## BEGIN TASK INPUTS

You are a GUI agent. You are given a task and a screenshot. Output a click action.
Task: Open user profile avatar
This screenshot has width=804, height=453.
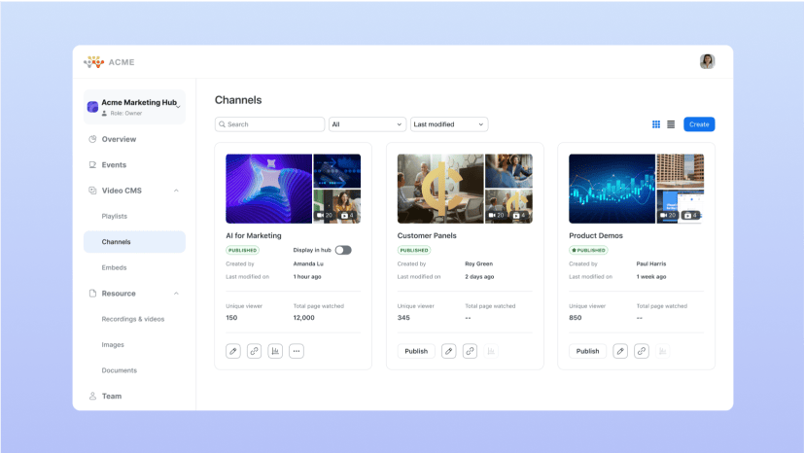707,61
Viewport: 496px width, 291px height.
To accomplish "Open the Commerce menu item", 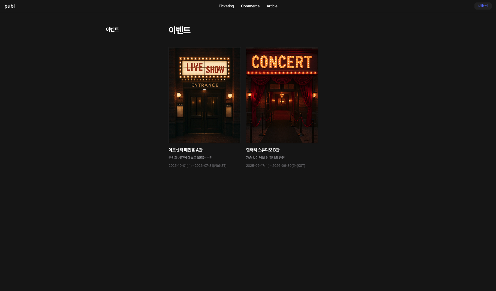I will pos(250,6).
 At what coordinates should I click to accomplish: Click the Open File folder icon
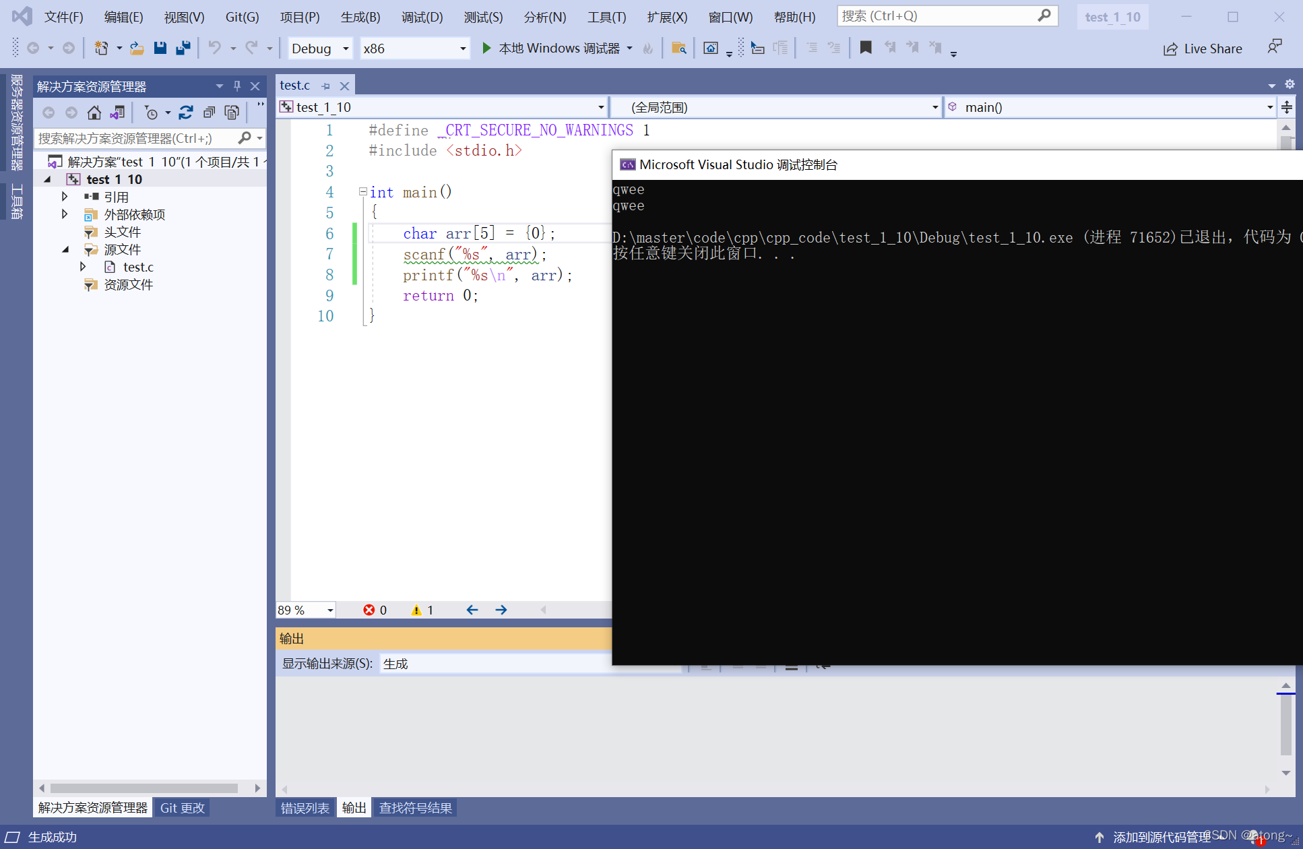tap(137, 48)
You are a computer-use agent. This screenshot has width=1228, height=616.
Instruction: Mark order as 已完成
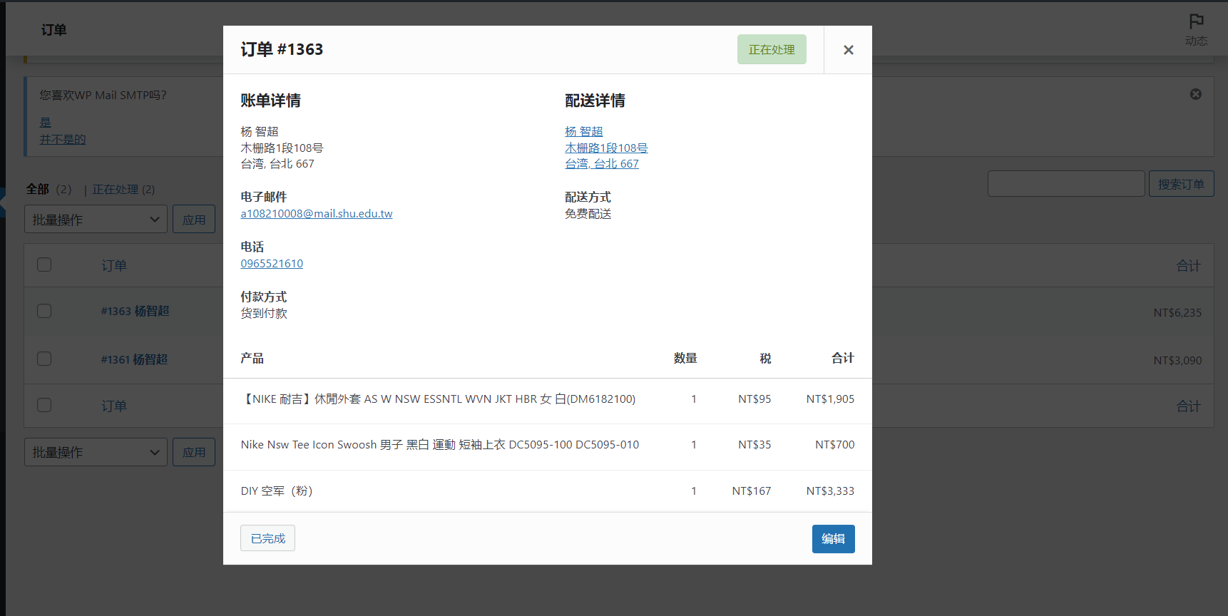(267, 538)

## END TASK INPUTS

### EXERCISE INSTRUCTIONS:
Reproduce word for word the lines of the data starting at the line that contains "At what coordinates" and ending at the end of the data, including both ends, and omit the pictures from your answer.

### EXERCISE RESULT:
 At what coordinates should I click to accomplish: Click the Open File folder icon
tap(137, 48)
You are a computer-use agent. This screenshot has width=1228, height=616.
Instruction: Mark order as 已完成
(267, 538)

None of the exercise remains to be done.